I have just finished setting up handling for AR(1) and compound symmetry variance structures in my maximum likelihood estimation function for matrix variate normal distributions in matrixdist. This means I may submit it to CRAN soon (it’s currently available on github). An example:

library(MixMatrix)
A <- rmatrixnorm(100, mean=array(0,dim=c(3,4)), U = toeplitz(c(1,.8,.64)), V = rWishart(1,7,diag(4))[,,1])
MLmatrixnorm(A, row.variance="AR(1)")

$mean
          [,1]       [,2]      [,3]      [,4]
[1,] 0.2993834 0.05670813 0.4119235 0.2035769
[2,] 0.3010836 0.06080098 0.2285708 0.1158808
[3,] 0.1447031 0.17038166 0.2758068 0.2638911

$U
          [,1]     [,2]      [,3]
[1,] 1.0000000 0.770081 0.5930248
[2,] 0.7700810 1.000000 0.7700810
[3,] 0.5930248 0.770081 1.0000000

$V
           [,1]      [,2]      [,3]       [,4]
[1,]  1.0000000 0.1671565 0.4472189 -0.4210630
[2,]  0.1671565 0.6778997 0.2886729  0.2235859
[3,]  0.4472189 0.2886729 0.8673512  0.3561256
[4,] -0.4210630 0.2235859 0.3561256  1.1370033

$var
[1] 2.559345

$iter
[1] 27

$tol
[1] 1.134173e-07

$logLik
 [1] -1713.291 -1682.135 -1667.450 -1662.871 -1660.327 -1659.303 -1658.751
 [8] -1658.501 -1658.369 -1658.307 -1658.275 -1658.259 -1658.251 -1658.247
[15] -1658.245 -1658.244 -1658.243 -1658.243 -1658.243 -1658.243 -1658.243
[22] -1658.243 -1658.243 -1658.243 -1658.243 -1658.243 -1658.243

$convergence
[1] TRUE

$call
MLmatrixnorm(data = A, row.variance = "AR(1)")

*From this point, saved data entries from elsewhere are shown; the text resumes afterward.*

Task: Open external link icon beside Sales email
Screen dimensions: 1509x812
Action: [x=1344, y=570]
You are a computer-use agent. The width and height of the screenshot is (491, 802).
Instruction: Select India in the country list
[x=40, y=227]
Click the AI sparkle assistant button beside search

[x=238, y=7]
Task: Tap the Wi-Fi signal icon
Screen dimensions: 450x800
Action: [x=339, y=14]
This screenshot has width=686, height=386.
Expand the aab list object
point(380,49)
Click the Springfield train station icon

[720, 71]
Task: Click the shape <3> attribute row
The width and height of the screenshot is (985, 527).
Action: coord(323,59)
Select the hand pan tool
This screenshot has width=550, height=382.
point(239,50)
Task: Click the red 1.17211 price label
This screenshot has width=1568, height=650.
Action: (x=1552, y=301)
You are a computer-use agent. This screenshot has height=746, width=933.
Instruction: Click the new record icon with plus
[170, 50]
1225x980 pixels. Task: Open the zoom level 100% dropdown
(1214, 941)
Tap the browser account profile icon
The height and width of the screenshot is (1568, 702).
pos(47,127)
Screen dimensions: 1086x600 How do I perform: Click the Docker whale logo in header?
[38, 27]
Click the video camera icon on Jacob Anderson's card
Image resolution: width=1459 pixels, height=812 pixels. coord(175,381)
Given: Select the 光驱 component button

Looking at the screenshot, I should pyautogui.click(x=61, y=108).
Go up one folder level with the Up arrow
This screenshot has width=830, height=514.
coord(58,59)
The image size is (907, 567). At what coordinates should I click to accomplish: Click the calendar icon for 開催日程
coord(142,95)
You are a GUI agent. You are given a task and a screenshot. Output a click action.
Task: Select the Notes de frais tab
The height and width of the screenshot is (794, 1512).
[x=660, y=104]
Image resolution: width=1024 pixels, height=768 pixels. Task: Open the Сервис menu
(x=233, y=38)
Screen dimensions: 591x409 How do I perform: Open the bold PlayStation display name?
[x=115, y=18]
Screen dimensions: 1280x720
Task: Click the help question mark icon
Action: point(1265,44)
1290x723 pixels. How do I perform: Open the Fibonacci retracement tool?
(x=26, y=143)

There is a performance hit as fitting for these require calls to uniroot to find the zeros of the derivatives, but it is not so bad in the cases I’ve looked at.

library(microbenchmark)
res<-microbenchmark(
  MLmatrixnorm(A),
  MLmatrixnorm(A, row.variance="AR(1)"),
  MLmatrixnorm(A, row.variance="CS")
)
plot(res, log="y", names = c("None", "AR(1)", "CS"), 
     col = c("darkred","royalblue","lightyellow"),
     xlab="Variance Structure")

I will need to think hard about whether I want to add anything else first, as nobody wants to deal with massive updates to functionality in fast succession.

Here is a possible agenda:

• More distributions, such as skew \(t\)-distributions. I do not have much interest in matrix variate gamma distributions or beta distributions.
• Tools for working with matrix variate distributions, such as adaptations for LDA-type activities or clustering.
• Parameter estimation for distributions besides the normal distribution. \(t\)-distributions typically require use of EM or its extensions.
• The \(t\) distribution is parameterized differently between the matrix variate and multivariate cases - namely, a factor of \(\nu\). I changed it to be consistent with the multivariate case, but I probably should not have done so.